(Dataset entries)
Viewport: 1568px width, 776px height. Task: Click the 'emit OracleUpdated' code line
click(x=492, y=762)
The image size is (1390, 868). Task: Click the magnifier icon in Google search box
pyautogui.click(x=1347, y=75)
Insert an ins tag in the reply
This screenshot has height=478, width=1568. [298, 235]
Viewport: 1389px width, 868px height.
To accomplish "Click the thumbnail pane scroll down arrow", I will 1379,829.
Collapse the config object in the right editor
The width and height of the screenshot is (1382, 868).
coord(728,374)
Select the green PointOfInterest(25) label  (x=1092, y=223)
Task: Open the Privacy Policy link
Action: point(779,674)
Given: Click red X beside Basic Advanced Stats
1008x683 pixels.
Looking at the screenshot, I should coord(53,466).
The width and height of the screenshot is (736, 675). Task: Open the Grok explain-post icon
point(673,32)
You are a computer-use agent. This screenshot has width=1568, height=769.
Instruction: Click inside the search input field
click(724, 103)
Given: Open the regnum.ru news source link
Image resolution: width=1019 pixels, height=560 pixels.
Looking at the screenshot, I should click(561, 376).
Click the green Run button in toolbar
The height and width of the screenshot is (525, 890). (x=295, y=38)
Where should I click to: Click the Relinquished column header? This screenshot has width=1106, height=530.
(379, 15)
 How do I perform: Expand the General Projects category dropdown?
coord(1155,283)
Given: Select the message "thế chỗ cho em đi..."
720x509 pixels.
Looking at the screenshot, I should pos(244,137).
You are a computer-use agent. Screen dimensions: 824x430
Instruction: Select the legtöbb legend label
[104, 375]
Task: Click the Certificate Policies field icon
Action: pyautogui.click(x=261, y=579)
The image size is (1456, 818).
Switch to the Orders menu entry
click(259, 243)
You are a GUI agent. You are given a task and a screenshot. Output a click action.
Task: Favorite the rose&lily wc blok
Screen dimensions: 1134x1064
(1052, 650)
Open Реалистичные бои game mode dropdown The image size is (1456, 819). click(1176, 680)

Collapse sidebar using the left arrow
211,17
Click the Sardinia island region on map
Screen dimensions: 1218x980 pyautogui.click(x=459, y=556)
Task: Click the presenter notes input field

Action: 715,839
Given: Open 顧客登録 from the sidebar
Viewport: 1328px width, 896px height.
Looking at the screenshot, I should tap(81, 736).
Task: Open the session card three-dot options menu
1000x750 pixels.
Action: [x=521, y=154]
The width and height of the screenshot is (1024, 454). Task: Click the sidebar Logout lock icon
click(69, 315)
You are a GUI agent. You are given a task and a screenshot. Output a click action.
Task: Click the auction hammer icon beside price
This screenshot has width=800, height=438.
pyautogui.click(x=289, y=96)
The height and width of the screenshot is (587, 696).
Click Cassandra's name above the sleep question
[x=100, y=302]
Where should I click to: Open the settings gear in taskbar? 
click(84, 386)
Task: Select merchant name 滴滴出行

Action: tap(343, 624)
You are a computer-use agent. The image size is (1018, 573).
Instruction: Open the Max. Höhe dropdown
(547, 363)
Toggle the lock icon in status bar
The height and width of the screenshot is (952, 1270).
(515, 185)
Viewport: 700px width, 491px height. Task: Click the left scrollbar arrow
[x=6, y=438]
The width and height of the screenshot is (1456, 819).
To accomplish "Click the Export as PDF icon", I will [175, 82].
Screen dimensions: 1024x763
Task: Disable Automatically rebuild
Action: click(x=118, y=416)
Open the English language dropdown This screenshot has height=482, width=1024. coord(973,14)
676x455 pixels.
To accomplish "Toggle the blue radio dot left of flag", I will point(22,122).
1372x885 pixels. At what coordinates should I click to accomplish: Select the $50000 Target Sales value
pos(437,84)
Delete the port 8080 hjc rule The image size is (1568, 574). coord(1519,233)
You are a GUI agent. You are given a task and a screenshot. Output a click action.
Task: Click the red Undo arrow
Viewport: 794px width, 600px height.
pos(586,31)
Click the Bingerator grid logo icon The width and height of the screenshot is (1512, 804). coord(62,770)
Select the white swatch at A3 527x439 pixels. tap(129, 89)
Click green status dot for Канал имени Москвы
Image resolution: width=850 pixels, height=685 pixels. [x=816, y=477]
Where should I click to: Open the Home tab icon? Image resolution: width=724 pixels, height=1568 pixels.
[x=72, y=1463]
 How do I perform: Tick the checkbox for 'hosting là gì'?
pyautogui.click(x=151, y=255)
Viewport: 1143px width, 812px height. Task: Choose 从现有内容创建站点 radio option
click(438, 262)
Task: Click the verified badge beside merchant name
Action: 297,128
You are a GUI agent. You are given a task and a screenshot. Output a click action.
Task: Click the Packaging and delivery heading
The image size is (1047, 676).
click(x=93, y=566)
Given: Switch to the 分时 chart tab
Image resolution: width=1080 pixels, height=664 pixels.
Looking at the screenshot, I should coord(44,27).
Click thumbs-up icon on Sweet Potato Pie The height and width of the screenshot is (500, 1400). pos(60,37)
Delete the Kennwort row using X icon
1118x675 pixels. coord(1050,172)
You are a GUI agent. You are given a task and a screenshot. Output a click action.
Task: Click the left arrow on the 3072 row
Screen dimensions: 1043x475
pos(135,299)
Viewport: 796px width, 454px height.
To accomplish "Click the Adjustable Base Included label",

* Work to complete
Retype the listing verbatim, beginning at the line that contains "The image size is (1390, 868)." and stopping after the line that contains "Looking at the screenshot, I should pos(244,137).".

* The completed task
The image size is (1390, 868). Task: Click the magnifier icon in Google search box
pyautogui.click(x=1347, y=75)
Insert an ins tag in the reply
This screenshot has height=478, width=1568. [298, 235]
Viewport: 1389px width, 868px height.
To accomplish "Click the thumbnail pane scroll down arrow", I will 1379,829.
Collapse the config object in the right editor
The width and height of the screenshot is (1382, 868).
coord(728,374)
Select the green PointOfInterest(25) label  (x=1092, y=223)
Task: Open the Privacy Policy link
Action: point(779,674)
Given: Click red X beside Basic Advanced Stats
1008x683 pixels.
Looking at the screenshot, I should coord(53,466).
The width and height of the screenshot is (736, 675). Task: Open the Grok explain-post icon
point(673,32)
You are a computer-use agent. This screenshot has width=1568, height=769.
Instruction: Click inside the search input field
click(724, 103)
Given: Open the regnum.ru news source link
Image resolution: width=1019 pixels, height=560 pixels.
Looking at the screenshot, I should click(561, 376).
Click the green Run button in toolbar
The height and width of the screenshot is (525, 890). (x=295, y=38)
Where should I click to: Click the Relinquished column header? This screenshot has width=1106, height=530.
(379, 15)
 How do I perform: Expand the General Projects category dropdown?
coord(1155,283)
Given: Select the message "thế chỗ cho em đi..."
720x509 pixels.
Looking at the screenshot, I should pos(244,137).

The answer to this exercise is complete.